[PATCH 1/6] ARM: prefetch: remove redundant "cc" clobber
Nicolas Pitre
nico at fluxnic.net
Wed Jul 24 13:22:46 EDT 2013
On Wed, 24 Jul 2013, Russell King - ARM Linux wrote:
> On Wed, Jul 24, 2013 at 05:35:31PM +0100, Will Deacon wrote:
> > On Wed, Jul 24, 2013 at 05:16:59PM +0100, Nicolas Pitre wrote:
> > > On Wed, 24 Jul 2013, Will Deacon wrote:
> > > > On Tue, Jul 23, 2013 at 08:48:11PM +0100, Nicolas Pitre wrote:
> > > > > You know the legacy reason why the cc clobber was there, right?
> > > > > It certainly doesn't apply anymore.
> > > >
> > > > I was under the impression that it was due to ancient GCC behaviour and the "cc"

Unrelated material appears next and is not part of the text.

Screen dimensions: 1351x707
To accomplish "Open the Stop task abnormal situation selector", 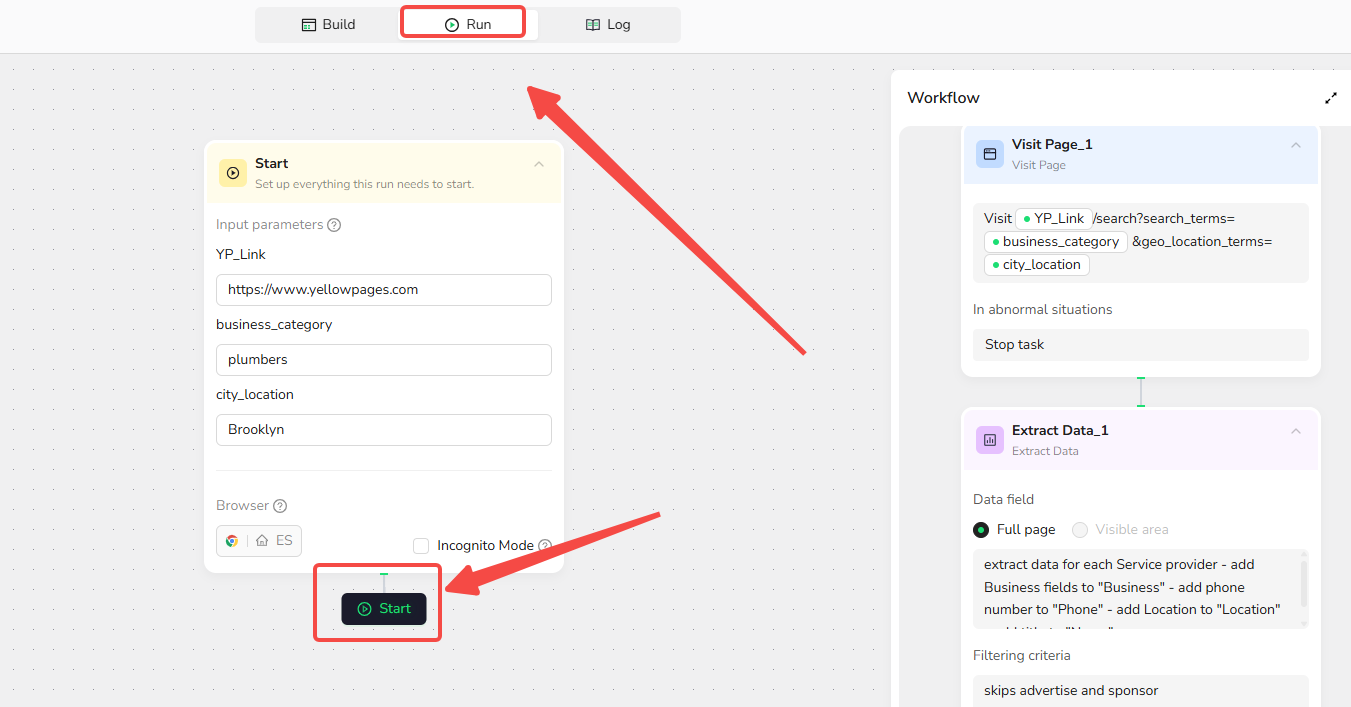I will 1140,345.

> > > > was there to prevent re-ordering. For interest, what are the specifics?
> > >
> > > In the old days, you had to take care of the predicate for conditional
> > > instructions in your inline asm code. So for example, if you had:
> > >
> > > if (foo)
> > > inline asm ("mov %0, #1" : "=r" (bar));
> > >
> > > That wouldn't work most of the time because even if the if condition was
> > > false, gcc would not branch over the inline asm code but expect you to
> > > take care of the condition code. That means the above needed to be
> > > written as:
> > >
> > > if (foo)
> > > inline asm ("mov%? %0, #1" : "=r" (bar));
> > >
> > > Because having %? added all over the place was cumbersome, the
> > > alternative was to add "cc" to the clobber list so gcc would then branch
> > > across the inline asm when the condition is false.
> > >
> > > But of course many people forgot about those subtle details quite often,
> > > and then gcc was changed so inline asm was made non predicated.
> >
> > Holy sh*t....
> >
> > Next time I complain to the tools guys about inline asm, I'll count my
> > blessings so they don't try and resurrect anything as horrendous as what
> > you've just described.
>
> And the result of its removal is all the horrid macro crap in asm/tlbflush.h
> to work around the lack of this feature - otherwise we end up with seven
> instances of:
>
> tst
> bne 1f
> mcr
> 1:
>
> for every call to a TLB function. GCC _could_ have detected the lack of
> %? and the lack of "cc" clobber and either warned or implicitly branched
> around the block. There was no need to completely remove the facility.
I agree. gcc could have considered an inline asm block predicate safe
whenever it contains a %?. I even suggested this at the time.